La ripresa Pavia vola al più otto dopo le prime due azioni di gioco. L’Edimes con Colussi e Volcic firma il 34-42. A suonare la carica è Carra prima con un tiro pesante poi con Young che colpisce in penetrazione ogni rientro pigro in difesa della squadra rossonera. La gara è sul punto di cambiare padrone e Reggio vola sul più quattro che vale il 54-50. Possesso biancorosso ma Smith da sotto si mangia un facile canestro. Era una possibile svolta. Casoli trova un frontale che riporta i suoi al meno uno del 54-53. Ma anziché stringere le maglie della difesa, la Trenkwalder concede facili penetrazioni a Pavia che Viggiano sfrutta a dovere. Mobley regala il più quattro Edimes del 56-60. Il cuore biancorosso non ne vuole sapere di perdere. Maestrello e Fultz riportano Reggio in linea di galleggiamento. Heinrich incredibile a dirsi segna un’azione da tre punti che vale il 67-64. Ma ancora le penetrazioni lungo la linea di fondo fanno male. Viggiano prima e Volcic poi con penetrazione e scarico riportano Pavia a condurre.
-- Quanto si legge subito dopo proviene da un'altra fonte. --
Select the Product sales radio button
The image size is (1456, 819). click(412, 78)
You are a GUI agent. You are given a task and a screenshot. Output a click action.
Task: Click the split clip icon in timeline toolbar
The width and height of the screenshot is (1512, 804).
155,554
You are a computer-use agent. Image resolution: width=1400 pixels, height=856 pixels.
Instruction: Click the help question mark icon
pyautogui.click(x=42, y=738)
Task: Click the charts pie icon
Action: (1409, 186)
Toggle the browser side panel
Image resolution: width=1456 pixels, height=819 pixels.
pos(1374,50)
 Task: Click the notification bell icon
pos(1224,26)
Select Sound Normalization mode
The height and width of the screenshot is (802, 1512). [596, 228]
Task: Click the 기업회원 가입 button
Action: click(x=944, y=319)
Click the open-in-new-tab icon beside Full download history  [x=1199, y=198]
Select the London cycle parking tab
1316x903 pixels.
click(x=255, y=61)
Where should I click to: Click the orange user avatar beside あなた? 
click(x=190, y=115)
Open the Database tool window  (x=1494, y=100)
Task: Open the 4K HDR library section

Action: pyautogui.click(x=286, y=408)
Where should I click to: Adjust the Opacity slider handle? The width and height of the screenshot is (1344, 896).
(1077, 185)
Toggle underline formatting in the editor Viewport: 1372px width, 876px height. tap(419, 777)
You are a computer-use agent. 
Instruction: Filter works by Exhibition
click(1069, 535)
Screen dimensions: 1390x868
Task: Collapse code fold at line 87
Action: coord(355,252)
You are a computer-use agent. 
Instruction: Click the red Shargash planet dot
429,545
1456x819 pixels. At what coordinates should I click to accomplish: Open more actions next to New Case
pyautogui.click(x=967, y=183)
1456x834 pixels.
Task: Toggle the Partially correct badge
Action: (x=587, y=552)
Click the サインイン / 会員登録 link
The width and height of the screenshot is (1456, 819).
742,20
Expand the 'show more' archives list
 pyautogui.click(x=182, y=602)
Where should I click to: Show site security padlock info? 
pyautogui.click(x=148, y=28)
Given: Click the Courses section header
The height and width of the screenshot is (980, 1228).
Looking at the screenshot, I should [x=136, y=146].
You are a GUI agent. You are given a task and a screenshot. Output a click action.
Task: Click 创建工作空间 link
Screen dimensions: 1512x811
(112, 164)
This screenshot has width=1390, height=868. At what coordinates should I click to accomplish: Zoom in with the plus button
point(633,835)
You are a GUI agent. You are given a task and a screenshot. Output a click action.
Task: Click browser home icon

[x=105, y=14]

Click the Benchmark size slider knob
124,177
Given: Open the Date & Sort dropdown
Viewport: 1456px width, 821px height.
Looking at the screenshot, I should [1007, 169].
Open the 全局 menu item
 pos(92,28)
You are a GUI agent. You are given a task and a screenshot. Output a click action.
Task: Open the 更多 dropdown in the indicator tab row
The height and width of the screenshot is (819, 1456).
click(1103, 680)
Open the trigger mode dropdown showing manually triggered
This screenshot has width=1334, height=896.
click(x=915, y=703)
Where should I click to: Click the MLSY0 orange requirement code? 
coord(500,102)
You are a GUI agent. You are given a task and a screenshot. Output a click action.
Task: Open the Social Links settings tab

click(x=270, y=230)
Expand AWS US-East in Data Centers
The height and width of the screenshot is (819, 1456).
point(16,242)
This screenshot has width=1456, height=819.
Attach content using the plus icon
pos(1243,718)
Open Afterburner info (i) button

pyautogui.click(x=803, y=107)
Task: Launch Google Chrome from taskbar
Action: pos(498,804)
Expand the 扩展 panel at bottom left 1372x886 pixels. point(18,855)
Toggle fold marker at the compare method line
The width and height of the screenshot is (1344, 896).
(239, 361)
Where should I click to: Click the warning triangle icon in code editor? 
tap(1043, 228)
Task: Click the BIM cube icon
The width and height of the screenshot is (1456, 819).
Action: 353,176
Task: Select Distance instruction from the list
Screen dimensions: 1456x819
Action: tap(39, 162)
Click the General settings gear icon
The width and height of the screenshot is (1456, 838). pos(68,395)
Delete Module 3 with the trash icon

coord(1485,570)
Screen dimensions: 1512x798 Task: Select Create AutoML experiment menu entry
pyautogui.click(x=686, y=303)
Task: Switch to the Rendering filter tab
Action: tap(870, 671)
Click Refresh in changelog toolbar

Il pubblico fischia Marcelletti toglie Carra quando Marco regala il meno due che vuol dire 70-72. Perché? A questo punto la panchina torna sui suoi passi e decide di rimettere in campo il play di Reggiolo. Heinrich cattura un rimbalzo in attacco ma dalla lunetta fa solo uno sue due. Siamo in dirittura d’arrivo. Il tabellone indica 73-74. Colussi colpisce dalla distanza. Il finale lo conoscete.
Primo tempo Young regge il peso offensivo della Trenkwalder e nei primi minuti di gara segna solo lui. Dai compagni ha poca assistenza, ma è in difesa che la squadra biancorossa fa acqua. Tanti secondi tiri concessi all’avversario che ogni volta colpisce con lucidità i punti deboli biancorossi. Pavia conferma di essere più squadra. Reggio litiga col canestro e per molti minuti trova il bersaglio solo con iniziative individuali. Colussi porta l’Edimes sul più nove (21-30) poi con le unghie Reggio torna in linea di galleggiamento. Ma i limti sono palesi. E nella ripresa vengono ribaditi.
Cade uno striscione a fine gara Nulla di grave, solo uno spavento. Nessun danno ai giocatori.
L’undicesimo giocatore In campo entra anche un gatto che impedisce agli arbitri di riprendere la gara. Era bianconero, segno del destino.